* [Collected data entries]
※

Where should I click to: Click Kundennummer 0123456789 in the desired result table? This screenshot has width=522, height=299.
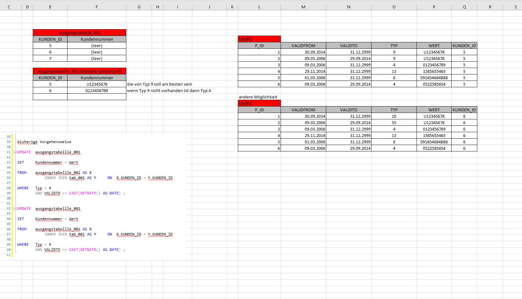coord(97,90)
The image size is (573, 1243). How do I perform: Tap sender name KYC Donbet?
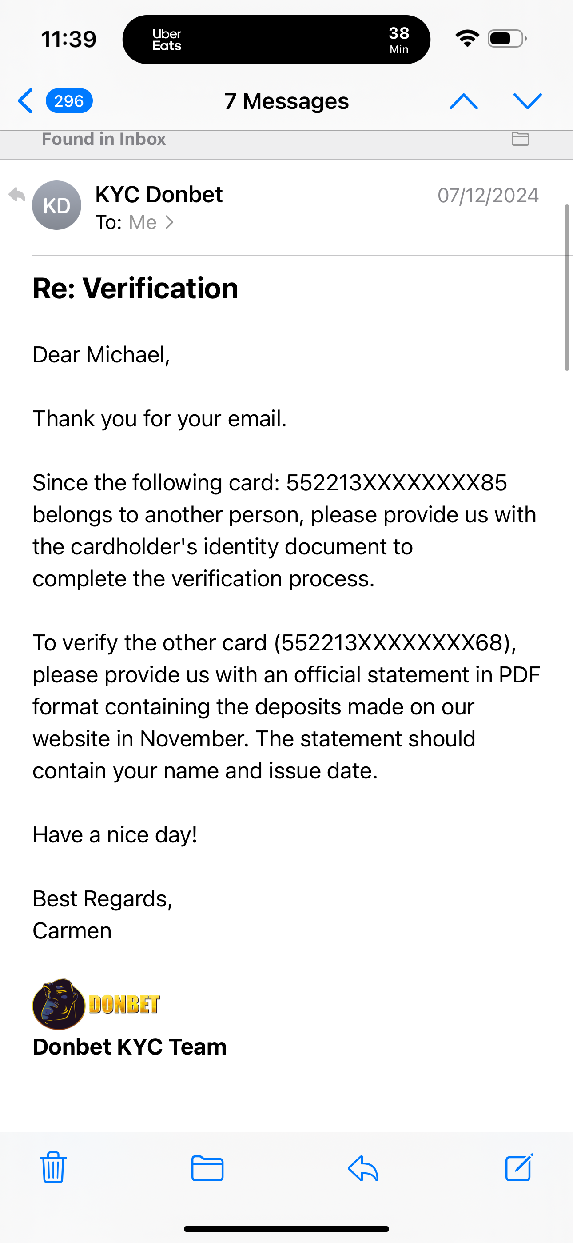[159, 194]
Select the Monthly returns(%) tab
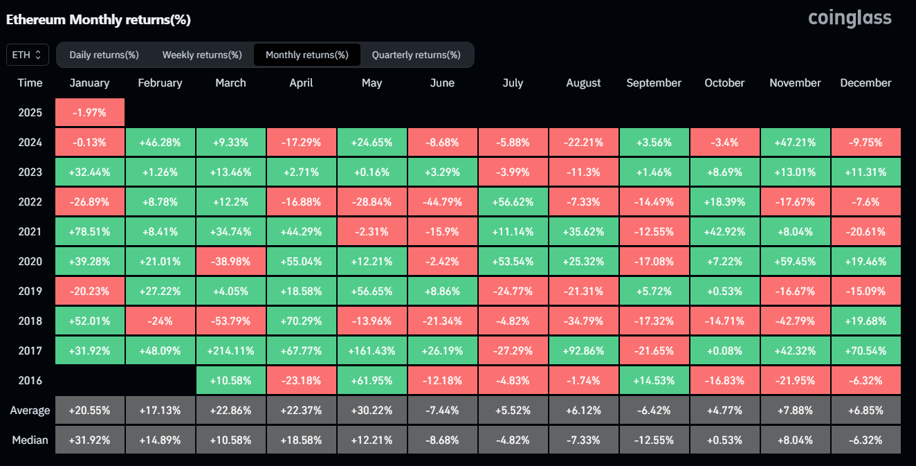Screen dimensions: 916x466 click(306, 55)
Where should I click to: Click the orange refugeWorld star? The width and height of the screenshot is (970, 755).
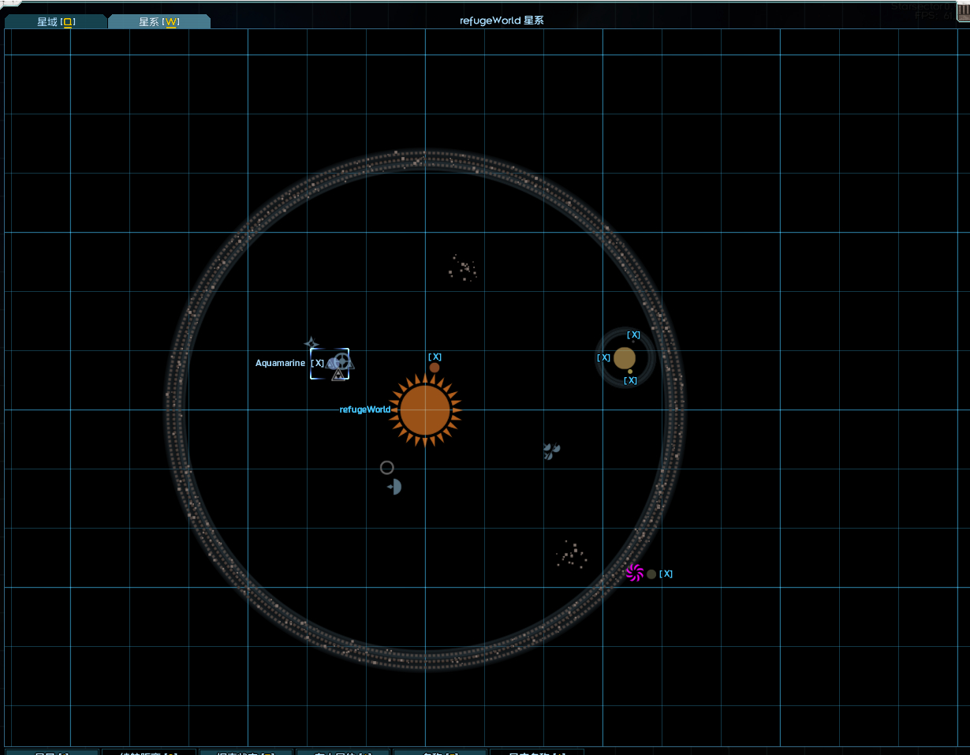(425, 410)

※

* [Task statement] Please print each entry exactly as given and keep pictures out of it.

* [Response to the task]
Where should I click to: Click Kundennummer 0123456789 in the desired result table? This screenshot has width=522, height=299.
coord(97,90)
The image size is (573, 1243). How do I perform: Tap sender name KYC Donbet?
[159, 194]
Select the Monthly returns(%) tab
Screen dimensions: 916x466 click(306, 55)
Where should I click to: Click the orange refugeWorld star? The width and height of the screenshot is (970, 755).
(425, 410)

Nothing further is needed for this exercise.